Task brief
Go through the records below and write each one out again unchanged.

========

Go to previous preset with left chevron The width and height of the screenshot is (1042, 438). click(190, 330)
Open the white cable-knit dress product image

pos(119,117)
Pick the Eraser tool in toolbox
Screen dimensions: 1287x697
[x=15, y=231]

========

Answer to this exercise
Go to previous preset with left chevron The width and height of the screenshot is (1042, 438). click(190, 330)
Open the white cable-knit dress product image

pos(119,117)
Pick the Eraser tool in toolbox
Screen dimensions: 1287x697
[x=15, y=231]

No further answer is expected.